In the Nirav Modi case, the biggest gap in credit management is, of course, on the part of PNB. According to the first complaint filed by the bank, there were no sanctioned credit limits in place for Modi’s companies. Yet LoUs were issued, against whom a contingent liability of Rs 11,400 crore piled up.
But there was lapse on part of the banks that loaned funds against the LoUs too. This lapse stems from the nature of buyer’s credit as an instrument.
Another former RBI official, also speaking on the condition of anonymity, said the first question that a bank needs to ask while sanctioning buyer’s credit is why the concerned company is borrowing via this route? They are essentially substituting their own credit risk with that of a bank for a fee, this official explained. From a credit perspective, that’s what it boils down to, this official said.
According to this official, foreign banks typically look at the underlying credit quality of the final borrower rather than see it as an exposure to another bank. They price the risk accordingly. That’s one reason that much of the buyer’s credit availed by Indian companies comes from foreign branches of Indian banks rather than foreign banks, said this person. The local banks are familiar with the company and assume that the home bank has done the credit assessment, the person explained.
This is not the right way to do the business, said this person while adding that each individual bank should be required to confirm the veracity of the LoUs or LCs and also do a credit assessment of the underlying company. This is important even from the perspective of managing your asset-liability mismatch, said this official.
The Gaps In Regulatory Scrutiny
A third question that emerges from the PNB-Nirav Modi saga is whether the RBI is aware of risks that may emerge from contingent liabilities. The regulator takes stock of the off-balance sheet exposure of banks as part of its overall supervisory review and also asks banks to include these exposures while computing capital adequacy ratio, said both former RBI officials.
However, data on individual banks and their contingent liabilities via instruments like buyer’s credit has not been easily available for scrutiny. It was only in January 2018 that the RBI expanded the list of items that must be reported to the regulator in the XBRL format for sharing business information. The new list includes ‘contingent credits’, which include letters of credit and guarantees. This may eventually allow for quicker detection of a build-up of risk at a bank level or corporate level.

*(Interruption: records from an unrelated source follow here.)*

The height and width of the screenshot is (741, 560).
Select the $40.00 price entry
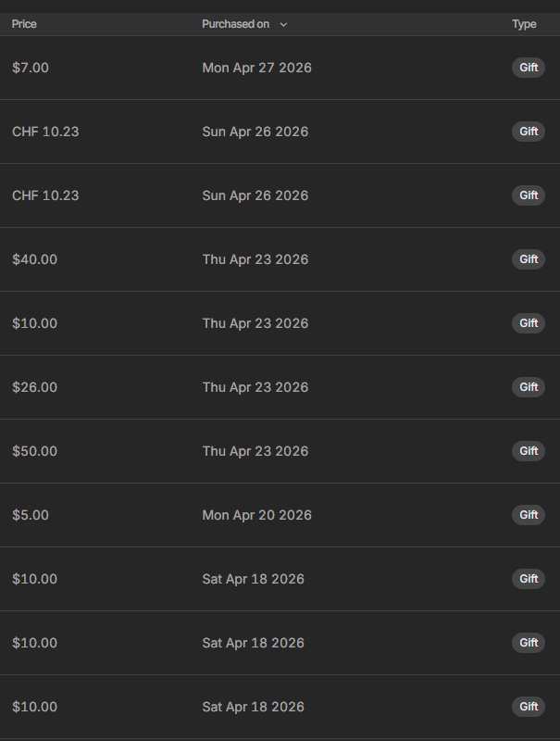click(34, 259)
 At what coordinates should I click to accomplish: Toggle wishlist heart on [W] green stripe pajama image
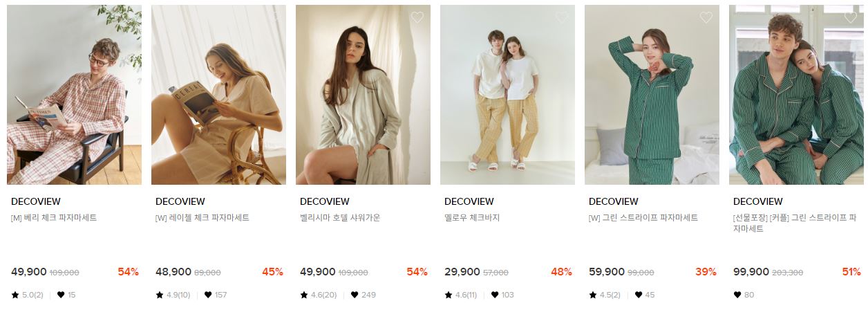click(x=706, y=17)
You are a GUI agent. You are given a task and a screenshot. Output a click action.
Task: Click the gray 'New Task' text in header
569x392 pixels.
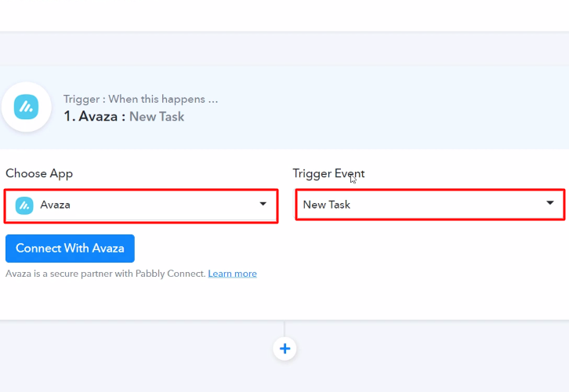coord(157,117)
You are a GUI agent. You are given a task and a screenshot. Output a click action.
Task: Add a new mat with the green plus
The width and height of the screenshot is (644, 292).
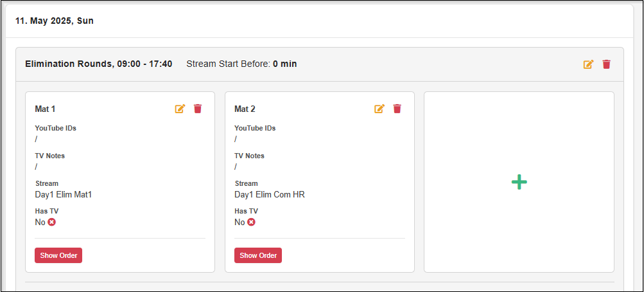[x=519, y=182]
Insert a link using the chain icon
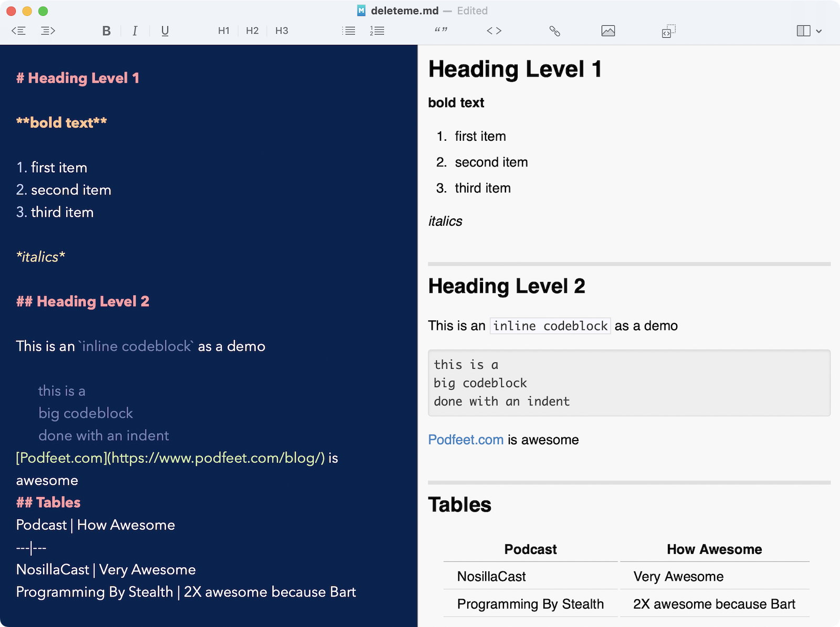840x627 pixels. 554,31
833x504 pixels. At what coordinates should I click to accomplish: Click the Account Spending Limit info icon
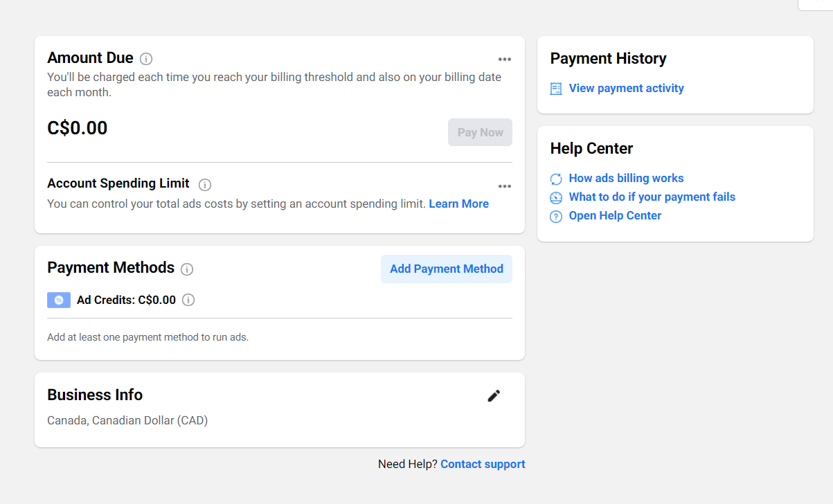coord(204,185)
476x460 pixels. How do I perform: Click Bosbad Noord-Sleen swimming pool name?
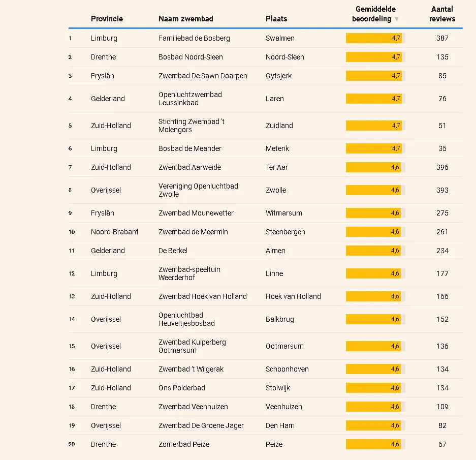pos(191,57)
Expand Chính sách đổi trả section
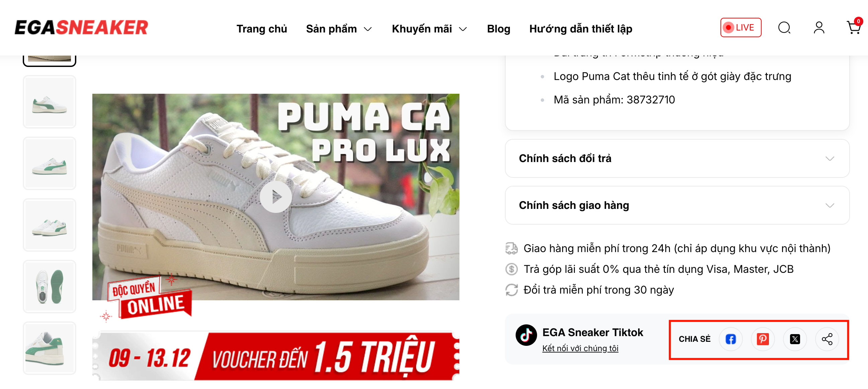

The RBI mandated ‘concurrent audit’ system has also failed in the case of PNB. These guidelines were reviewed in July 2015 when the RBI told banks to expand the scope of concurrent audits. Such an audit is expected to run parallel to the functioning of a financial institution to “shorten the interval between a transaction and its examination by an independent person,” said the RBI guidelines. The revised rules specified that the concurrent audit must cover large branches, those that deal in high risk businesses and activities including off-balance sheet items.
Banks were, however, given the discretion to decide on whether the concurrent audit is conducted by the bank’s own staff or by external auditors. In light of the PNB incident, the RBI may need to tighten its concurrent audit rules, said the second former RBI official quoted above.